"Help! Weighting of Key Words per Label/Class"

Hanepah
Hanepah New Altair Community Member
edited November 5 in Community Q&A
Hello,

thanks in advance for your help.
I have a problem with my rapidminer results.

I have a example dataset of tweets which I classify manually in to three different classes: Buy, Sell, Neutral.
I use the Naive Bayes and the k-nn Algorithm to cross validate my data. But the accuracy of data is just 40% (for buy and sell) and 70% of neutral. Thus overall I get an accuracy of nearly 60%.

My process looks very similar to the process Neill McGuigan used in his Vancouver blog. So I used tokenizing, stopword, stemming...
My data is an excel file with two columns: First, the class (nominal, lable), second the tweet.

I have two questions:
Is it possible to assign some important words to the three classes, e.g. everytime if a tweet contains "buying" that it is allocated to the buy class? Or may I weight some words more than others in one document?
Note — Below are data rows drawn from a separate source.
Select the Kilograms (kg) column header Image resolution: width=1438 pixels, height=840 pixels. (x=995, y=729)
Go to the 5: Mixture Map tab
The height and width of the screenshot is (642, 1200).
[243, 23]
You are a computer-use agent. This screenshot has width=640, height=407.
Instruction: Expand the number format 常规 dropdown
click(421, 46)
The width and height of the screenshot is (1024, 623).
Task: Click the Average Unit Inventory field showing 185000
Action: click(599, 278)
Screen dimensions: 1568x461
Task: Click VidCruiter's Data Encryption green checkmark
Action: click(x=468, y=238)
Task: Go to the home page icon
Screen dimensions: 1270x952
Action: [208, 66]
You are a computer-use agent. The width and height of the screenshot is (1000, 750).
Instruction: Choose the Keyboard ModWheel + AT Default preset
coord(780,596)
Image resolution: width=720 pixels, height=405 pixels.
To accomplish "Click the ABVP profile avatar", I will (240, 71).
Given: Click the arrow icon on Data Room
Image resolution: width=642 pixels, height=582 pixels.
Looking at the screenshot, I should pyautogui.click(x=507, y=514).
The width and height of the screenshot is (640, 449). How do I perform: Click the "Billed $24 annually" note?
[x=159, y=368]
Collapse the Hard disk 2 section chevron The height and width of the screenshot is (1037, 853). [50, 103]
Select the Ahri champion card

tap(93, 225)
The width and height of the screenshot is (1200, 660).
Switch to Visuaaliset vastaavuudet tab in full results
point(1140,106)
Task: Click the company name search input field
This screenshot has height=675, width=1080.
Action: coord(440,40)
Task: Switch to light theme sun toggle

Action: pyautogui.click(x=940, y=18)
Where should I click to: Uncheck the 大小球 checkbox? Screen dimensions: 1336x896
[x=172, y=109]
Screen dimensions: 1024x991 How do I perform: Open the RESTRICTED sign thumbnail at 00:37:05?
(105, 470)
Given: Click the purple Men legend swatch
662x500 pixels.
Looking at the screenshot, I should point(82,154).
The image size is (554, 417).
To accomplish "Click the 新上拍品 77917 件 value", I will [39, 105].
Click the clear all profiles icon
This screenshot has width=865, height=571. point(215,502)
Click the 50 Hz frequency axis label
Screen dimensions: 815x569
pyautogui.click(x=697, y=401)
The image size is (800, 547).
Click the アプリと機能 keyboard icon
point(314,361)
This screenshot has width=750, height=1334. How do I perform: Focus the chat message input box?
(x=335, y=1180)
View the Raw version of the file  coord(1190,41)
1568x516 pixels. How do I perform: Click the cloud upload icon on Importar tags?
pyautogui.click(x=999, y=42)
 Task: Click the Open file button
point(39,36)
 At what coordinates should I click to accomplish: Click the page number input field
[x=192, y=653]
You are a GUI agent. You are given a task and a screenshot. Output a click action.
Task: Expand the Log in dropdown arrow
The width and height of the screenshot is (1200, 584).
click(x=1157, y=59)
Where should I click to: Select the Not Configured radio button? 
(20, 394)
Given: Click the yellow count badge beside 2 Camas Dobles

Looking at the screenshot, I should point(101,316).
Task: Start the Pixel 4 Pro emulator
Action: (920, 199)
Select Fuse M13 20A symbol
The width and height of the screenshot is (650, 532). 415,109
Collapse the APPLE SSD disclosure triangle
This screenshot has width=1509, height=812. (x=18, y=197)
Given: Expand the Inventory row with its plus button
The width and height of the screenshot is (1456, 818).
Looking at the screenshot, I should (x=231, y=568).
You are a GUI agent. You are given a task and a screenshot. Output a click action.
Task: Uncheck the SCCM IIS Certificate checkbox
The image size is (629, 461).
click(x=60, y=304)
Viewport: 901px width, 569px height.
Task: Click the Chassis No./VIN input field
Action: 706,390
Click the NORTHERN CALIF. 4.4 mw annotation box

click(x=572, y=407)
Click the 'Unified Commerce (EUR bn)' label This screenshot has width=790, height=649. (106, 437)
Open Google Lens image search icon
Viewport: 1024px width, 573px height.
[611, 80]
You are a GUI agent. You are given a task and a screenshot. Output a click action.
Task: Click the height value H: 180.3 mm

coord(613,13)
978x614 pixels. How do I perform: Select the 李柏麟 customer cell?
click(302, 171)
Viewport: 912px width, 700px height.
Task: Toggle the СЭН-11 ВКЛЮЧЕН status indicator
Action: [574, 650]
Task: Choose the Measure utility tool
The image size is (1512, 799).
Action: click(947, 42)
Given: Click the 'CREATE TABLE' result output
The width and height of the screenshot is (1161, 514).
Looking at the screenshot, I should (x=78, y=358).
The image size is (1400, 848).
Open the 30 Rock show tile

Is there a maximum number of stopwords in a stopwordlist? Always if I update my own stopwordlist (it becomes longer), the process doesn't use the new one.

Do you have any ideas how I can optimize my result?
Is there another algorithm which works better using tweets?

Thanks for your help!

Kind regards!
thestony

Answers

  • Hanepah
    Hanepah New Altair Community Member
    Does no one has any help?

    kind regards!